-- Required work --
Set the pictures aside and set down only the lines from the line holding "462x404 pixels." through the end of the entries below, ends included.

-*-

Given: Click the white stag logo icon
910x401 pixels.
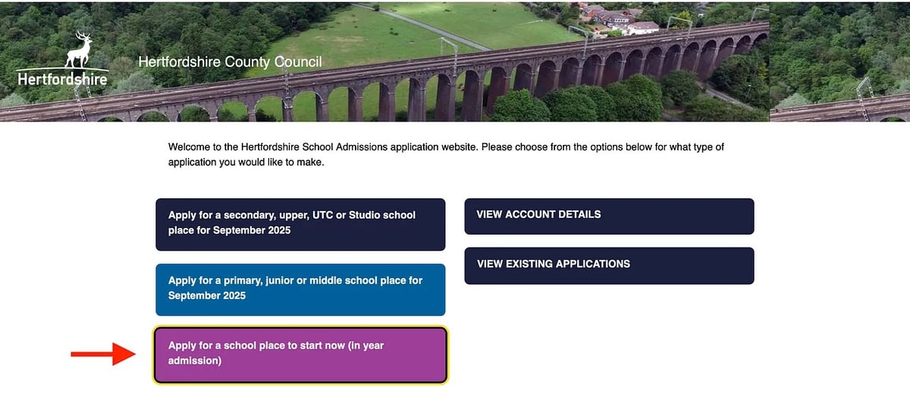Looking at the screenshot, I should (79, 50).
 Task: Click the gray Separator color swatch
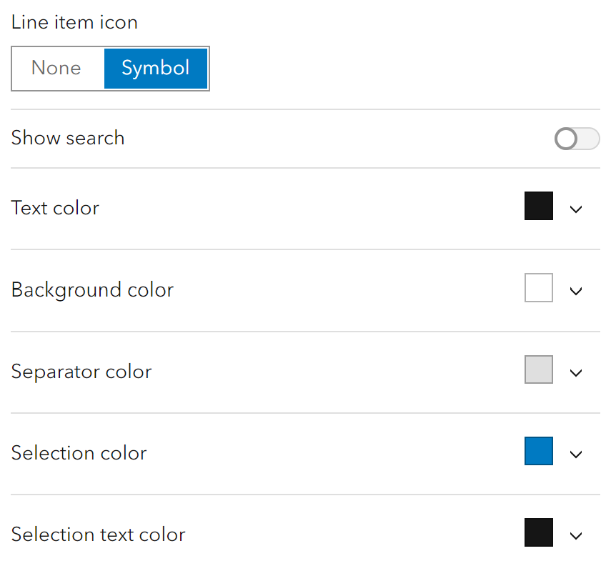pyautogui.click(x=539, y=370)
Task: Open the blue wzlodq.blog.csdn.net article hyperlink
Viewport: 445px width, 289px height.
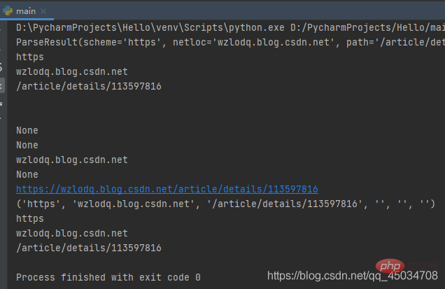Action: [167, 189]
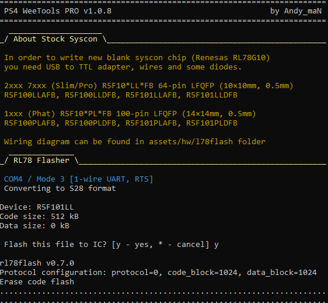
Task: Click the '1xxx (Phat)' model line
Action: click(x=130, y=114)
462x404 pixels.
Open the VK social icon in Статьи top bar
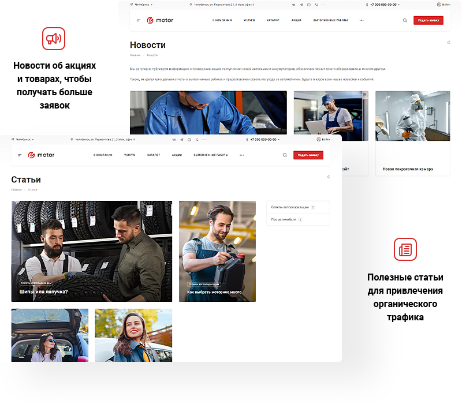click(x=174, y=140)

-*-

-- Solution to the problem --
462x404 pixels.
Open the VK social icon in Статьи top bar
click(x=174, y=140)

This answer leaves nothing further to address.